EXERCISE AIM ▸ Look at the entries below and restate word for word the lines from the first through the one that has "[Google Maps] (292, 2288)".
================
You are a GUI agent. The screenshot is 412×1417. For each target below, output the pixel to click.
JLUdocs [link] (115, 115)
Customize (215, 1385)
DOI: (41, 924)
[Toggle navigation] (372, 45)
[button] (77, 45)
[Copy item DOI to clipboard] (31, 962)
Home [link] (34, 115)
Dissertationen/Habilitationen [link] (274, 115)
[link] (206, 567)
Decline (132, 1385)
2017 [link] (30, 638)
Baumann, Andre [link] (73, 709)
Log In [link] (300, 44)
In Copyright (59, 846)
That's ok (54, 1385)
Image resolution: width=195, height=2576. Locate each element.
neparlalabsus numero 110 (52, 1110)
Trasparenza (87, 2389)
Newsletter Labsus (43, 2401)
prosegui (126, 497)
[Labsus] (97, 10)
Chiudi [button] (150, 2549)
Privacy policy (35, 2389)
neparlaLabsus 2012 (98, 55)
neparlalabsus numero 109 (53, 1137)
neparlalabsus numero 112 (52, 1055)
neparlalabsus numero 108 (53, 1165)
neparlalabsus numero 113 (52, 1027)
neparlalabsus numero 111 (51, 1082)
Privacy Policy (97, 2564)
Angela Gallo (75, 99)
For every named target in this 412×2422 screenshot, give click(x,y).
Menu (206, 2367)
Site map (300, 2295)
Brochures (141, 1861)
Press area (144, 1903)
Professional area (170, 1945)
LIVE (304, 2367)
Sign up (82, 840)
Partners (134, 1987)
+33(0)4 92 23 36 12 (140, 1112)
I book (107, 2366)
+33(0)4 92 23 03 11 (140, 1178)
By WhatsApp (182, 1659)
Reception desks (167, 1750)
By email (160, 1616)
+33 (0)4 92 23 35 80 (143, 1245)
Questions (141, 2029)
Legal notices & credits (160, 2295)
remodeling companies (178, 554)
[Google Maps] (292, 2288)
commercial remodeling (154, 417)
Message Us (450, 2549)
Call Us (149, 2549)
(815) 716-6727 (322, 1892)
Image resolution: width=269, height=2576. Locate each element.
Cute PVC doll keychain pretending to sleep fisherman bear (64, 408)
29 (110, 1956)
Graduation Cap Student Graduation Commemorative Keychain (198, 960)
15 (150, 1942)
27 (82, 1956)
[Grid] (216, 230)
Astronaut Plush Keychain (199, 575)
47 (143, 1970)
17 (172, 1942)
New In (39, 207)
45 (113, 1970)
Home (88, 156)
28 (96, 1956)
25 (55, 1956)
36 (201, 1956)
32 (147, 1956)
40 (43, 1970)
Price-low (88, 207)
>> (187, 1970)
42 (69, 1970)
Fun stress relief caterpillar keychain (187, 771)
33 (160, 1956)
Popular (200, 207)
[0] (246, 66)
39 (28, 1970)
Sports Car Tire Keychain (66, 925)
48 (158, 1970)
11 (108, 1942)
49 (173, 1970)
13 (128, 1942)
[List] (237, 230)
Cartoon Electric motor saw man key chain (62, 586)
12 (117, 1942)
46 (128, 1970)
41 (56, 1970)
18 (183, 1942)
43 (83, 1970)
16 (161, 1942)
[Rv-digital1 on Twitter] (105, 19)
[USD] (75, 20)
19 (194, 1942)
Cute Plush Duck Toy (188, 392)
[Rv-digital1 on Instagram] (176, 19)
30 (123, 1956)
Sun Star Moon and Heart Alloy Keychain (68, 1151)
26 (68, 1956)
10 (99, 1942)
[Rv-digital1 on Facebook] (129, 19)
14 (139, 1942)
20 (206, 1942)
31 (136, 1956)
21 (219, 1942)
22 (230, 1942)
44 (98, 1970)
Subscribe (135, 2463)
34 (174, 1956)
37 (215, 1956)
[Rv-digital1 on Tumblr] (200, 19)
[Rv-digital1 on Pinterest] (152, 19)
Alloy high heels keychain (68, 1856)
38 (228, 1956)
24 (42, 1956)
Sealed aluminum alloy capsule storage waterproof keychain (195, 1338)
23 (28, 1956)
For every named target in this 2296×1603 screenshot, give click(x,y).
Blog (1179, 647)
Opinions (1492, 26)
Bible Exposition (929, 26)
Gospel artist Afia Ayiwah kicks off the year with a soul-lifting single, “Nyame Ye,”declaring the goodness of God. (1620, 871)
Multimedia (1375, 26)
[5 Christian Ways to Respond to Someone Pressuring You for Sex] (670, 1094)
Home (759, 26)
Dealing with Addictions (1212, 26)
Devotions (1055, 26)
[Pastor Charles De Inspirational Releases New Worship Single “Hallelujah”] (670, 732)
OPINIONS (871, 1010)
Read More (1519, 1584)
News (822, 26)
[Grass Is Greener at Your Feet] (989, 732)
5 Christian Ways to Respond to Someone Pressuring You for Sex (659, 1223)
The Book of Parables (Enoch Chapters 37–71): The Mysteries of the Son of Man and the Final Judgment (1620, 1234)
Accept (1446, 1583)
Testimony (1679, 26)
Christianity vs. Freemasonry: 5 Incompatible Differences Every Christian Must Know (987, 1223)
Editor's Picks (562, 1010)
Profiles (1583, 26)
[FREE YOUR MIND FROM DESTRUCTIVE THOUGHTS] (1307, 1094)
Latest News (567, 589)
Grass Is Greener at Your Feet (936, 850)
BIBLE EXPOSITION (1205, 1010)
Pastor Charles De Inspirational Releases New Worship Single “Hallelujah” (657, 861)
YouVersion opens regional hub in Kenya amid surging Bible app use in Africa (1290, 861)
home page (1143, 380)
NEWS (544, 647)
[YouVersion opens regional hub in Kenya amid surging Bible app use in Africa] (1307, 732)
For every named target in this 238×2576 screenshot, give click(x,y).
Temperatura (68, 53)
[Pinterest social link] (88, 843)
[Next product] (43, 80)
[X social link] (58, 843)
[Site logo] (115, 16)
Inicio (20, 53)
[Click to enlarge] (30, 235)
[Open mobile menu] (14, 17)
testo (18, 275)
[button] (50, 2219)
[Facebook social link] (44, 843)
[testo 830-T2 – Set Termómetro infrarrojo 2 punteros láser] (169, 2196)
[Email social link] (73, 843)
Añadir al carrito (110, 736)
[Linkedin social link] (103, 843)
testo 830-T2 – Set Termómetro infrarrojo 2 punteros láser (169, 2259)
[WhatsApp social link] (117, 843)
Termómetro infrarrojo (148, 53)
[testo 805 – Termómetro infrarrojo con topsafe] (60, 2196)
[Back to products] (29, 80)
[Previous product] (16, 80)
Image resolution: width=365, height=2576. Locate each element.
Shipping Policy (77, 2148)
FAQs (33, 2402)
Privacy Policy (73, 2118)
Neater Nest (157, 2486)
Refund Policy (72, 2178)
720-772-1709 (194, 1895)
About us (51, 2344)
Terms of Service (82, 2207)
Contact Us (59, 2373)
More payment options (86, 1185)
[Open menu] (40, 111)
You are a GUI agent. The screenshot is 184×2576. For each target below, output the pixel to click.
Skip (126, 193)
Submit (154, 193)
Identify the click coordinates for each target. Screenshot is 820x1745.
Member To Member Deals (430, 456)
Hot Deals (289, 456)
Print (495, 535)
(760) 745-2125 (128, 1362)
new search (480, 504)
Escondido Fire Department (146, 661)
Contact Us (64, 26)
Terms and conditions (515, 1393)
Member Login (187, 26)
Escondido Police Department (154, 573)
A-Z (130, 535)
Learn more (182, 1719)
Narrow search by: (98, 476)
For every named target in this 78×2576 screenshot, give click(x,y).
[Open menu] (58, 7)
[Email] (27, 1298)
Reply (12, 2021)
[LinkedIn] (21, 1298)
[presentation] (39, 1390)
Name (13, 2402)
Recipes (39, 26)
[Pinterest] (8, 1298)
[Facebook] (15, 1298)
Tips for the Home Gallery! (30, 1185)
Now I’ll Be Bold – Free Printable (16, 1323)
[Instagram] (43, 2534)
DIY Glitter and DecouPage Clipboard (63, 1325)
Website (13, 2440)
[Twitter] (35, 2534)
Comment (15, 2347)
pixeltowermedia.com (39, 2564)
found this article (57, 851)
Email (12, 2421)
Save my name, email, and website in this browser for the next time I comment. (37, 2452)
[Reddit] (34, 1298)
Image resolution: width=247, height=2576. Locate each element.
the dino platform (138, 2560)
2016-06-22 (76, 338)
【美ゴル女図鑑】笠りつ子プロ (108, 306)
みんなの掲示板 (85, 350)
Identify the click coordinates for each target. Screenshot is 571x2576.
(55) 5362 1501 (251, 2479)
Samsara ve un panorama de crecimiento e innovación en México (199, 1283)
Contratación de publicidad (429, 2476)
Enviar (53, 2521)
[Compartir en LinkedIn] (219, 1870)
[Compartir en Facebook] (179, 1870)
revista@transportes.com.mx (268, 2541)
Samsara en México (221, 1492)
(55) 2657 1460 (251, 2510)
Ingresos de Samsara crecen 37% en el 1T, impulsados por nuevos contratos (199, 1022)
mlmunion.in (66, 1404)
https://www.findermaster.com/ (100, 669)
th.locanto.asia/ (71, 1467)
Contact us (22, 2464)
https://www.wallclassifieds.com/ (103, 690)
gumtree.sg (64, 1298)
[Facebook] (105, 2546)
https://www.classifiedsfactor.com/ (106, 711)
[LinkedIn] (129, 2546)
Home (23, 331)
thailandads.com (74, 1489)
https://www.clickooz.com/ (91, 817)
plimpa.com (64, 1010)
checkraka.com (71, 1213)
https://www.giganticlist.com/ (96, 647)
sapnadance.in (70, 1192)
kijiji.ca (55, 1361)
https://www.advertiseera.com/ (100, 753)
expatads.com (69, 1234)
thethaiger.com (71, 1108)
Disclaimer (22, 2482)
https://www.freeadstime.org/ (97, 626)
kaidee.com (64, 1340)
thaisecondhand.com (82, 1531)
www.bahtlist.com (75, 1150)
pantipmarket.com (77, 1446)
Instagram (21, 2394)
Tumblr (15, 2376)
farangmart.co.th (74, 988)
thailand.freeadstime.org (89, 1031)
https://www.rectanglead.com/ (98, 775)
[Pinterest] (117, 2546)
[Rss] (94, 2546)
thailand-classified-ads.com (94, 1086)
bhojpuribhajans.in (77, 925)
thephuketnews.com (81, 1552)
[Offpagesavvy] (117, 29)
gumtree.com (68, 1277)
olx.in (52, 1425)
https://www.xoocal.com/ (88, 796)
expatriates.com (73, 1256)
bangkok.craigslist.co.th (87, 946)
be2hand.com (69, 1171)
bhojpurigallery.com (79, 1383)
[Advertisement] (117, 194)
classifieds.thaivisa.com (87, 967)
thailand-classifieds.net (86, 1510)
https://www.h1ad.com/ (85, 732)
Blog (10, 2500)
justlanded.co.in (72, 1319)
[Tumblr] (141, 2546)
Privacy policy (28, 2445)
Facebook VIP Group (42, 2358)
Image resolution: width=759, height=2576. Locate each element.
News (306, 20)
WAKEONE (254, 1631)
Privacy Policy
================
COMPLETED TASK ▸
You are a GUI agent. The screenshot is 412×1417. For each target below, output the pixel to click.
JLUdocs [link] (115, 115)
Customize (215, 1385)
DOI: (41, 924)
[Toggle navigation] (372, 45)
[button] (77, 45)
[Copy item DOI to clipboard] (31, 962)
Home [link] (34, 115)
Dissertationen/Habilitationen [link] (274, 115)
[link] (206, 567)
Decline (132, 1385)
2017 [link] (30, 638)
Baumann, Andre [link] (73, 709)
Log In [link] (300, 44)
In Copyright (59, 846)
That's ok (54, 1385)
Image resolution: width=195, height=2576. Locate each element.
neparlalabsus numero 110 (52, 1110)
Trasparenza (87, 2389)
Newsletter Labsus (43, 2401)
prosegui (126, 497)
[Labsus] (97, 10)
Chiudi [button] (150, 2549)
Privacy policy (35, 2389)
neparlaLabsus 2012 (98, 55)
neparlalabsus numero 109 (53, 1137)
neparlalabsus numero 112 (52, 1055)
neparlalabsus numero 108 (53, 1165)
neparlalabsus numero 113 (52, 1027)
neparlalabsus numero 111 (51, 1082)
Privacy Policy (97, 2564)
Angela Gallo (75, 99)
For every named target in this 412×2422 screenshot, give click(x,y).
Menu (206, 2367)
Site map (300, 2295)
Brochures (141, 1861)
Press area (144, 1903)
Professional area (170, 1945)
LIVE (304, 2367)
Sign up (82, 840)
Partners (134, 1987)
+33(0)4 92 23 36 12 (140, 1112)
I book (107, 2366)
+33(0)4 92 23 03 11 (140, 1178)
By WhatsApp (182, 1659)
Reception desks (167, 1750)
By email (160, 1616)
+33 (0)4 92 23 35 80 (143, 1245)
Questions (141, 2029)
Legal notices & credits (160, 2295)
remodeling companies (178, 554)
[Google Maps] (292, 2288)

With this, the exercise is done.